Queste questioni, che rendono impossibile anche solo pensare che R&R abbiano trovato una soglia di alcunchè, non le vedo io perchè sono Einstein. Ma le vede chiunche abbia i) letto il paper, o almeno visto il grafico! ii) abbia una minimissima idea di come si trattano dei dati statistici. Ergo, nessuno tra gli economisti che abbiano soddisfatto il criterio i) (il ii) lo do per default come assodato) può mai aver pensato che il vero risultato di R&R sia quello che dici tu. Infatti, tra gli economisti che han letto R&R (che han scritto più di un paper esattamente sullo stesso tema...) ne ho mai incontrato uno che pensasse che il risultato, se mai ce ne fosse stato uno degno di nota, era quello delle "soglie".
Ora, permettimi, quello che scrive il keynesblog.com neanche lo leggo. Ho già letto il paper (più altri paper degli stessi autori e dello stesso tema). Cosa può dunque mai darmi in più il keynesblog.com sull'esistenza o meno delle soglie? L'autore del keynesblog.com ti dice che il risultato importante (non il risultato mediatico per i gonzi) era quello delle soglie? Beh, io considererei di lasciar perdere la lettura di quell'autore (che, btw, neanche so chi sia dato che è un blog che non ho mai sentito).

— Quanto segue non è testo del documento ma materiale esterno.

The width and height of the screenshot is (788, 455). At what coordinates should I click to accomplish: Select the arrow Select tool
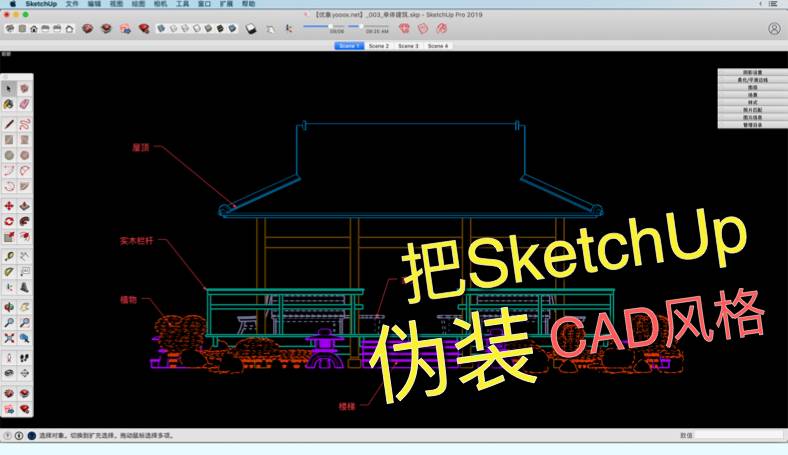tap(10, 89)
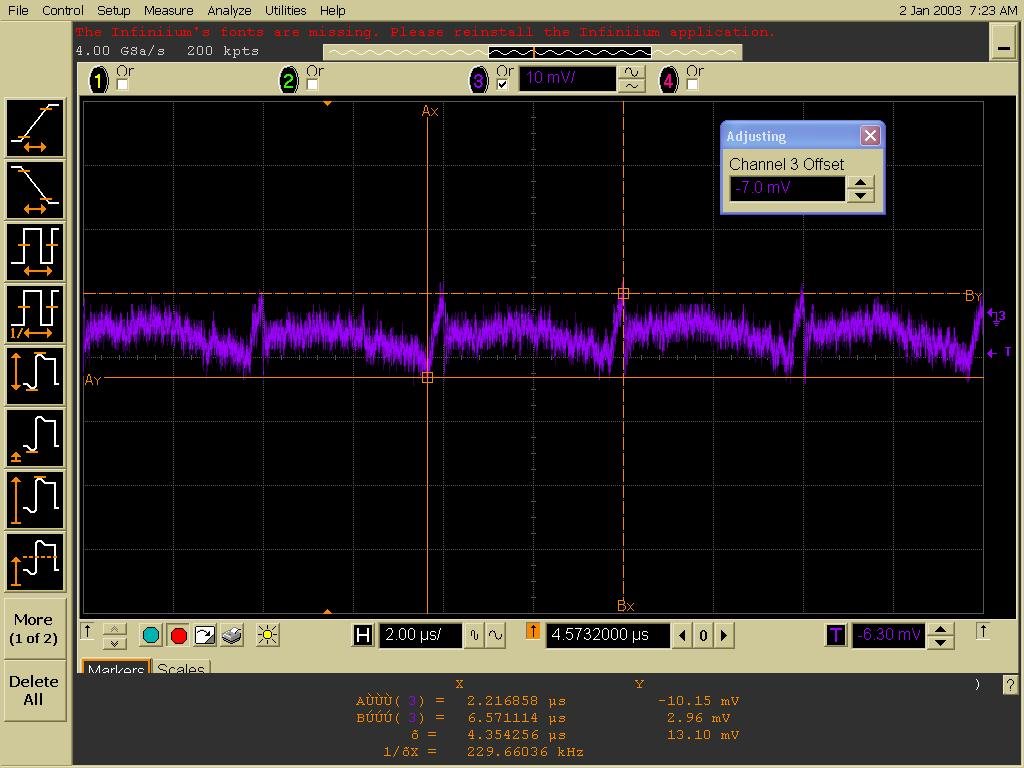Click the Autoscale sun icon
This screenshot has height=768, width=1024.
click(x=266, y=634)
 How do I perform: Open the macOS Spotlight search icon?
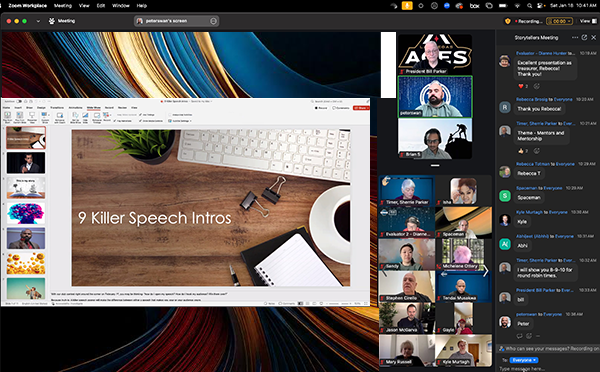[x=529, y=6]
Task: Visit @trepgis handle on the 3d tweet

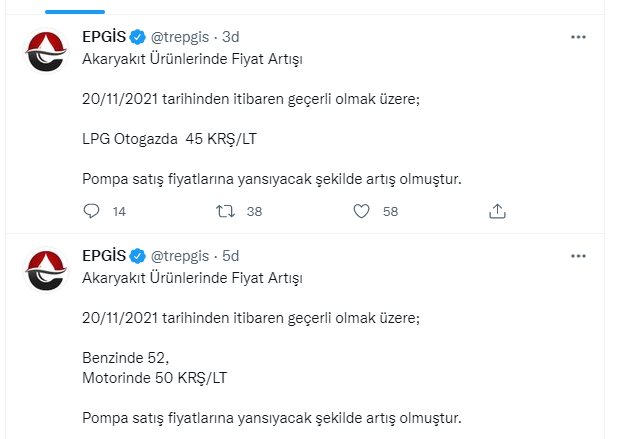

PS. Mi sono reso conto ora che lo scatterplot e l'aggiunta di intervalli é un modo così elementare per fare un minimo di controllo sull'esistenza di un "effetto soglia" che H&A&P l'han fatto proprio nel loro lavoro linkato. Loro, diversamente da R&R, sono riusciti a fare questo esercizio in modo non ridicolo perchè hanno a disposizione moltissime più osservazioni di R&R. Queste osservazioni addizionali sono proprio dovute al diverso metodo di pesatura utilizzato da H&A&P (su quale sia il "miglior" metodo di pesatura, in questo caso, ognuno può farsi un giudizio, sono entrambi per lo meno ragionevoli). Il risultato lo vedi nella figura 4 in appendice. In effetti, vien da dire (ma di nuovo, sarebbe ridicolo farne una questione importante, con questi dati...) che la soglia del 90% di R&R era una soglia (una non-linearità) solo un po' debole (un po' di non-linearità appare nel grafico poco sotto al 90%). Ma il vero risultato è un altro! Lasciamo stare la soglia del 90%, che è un nonnulla! Infatti, non solo H&A&P mostrano una correlazione negativa fra indebitamento e crescita economica (ma questo lo sapevamo già: è il Risultato!). Piuttosto la vera scopertà è che la sogli è lo zero%! Guarda come crolla la crescita del PIL nell'intervallo di debito 0-30%!!! Eliminiamo quindi totalmente il debito pubblico, questo è il vero risultato di H&A&P!!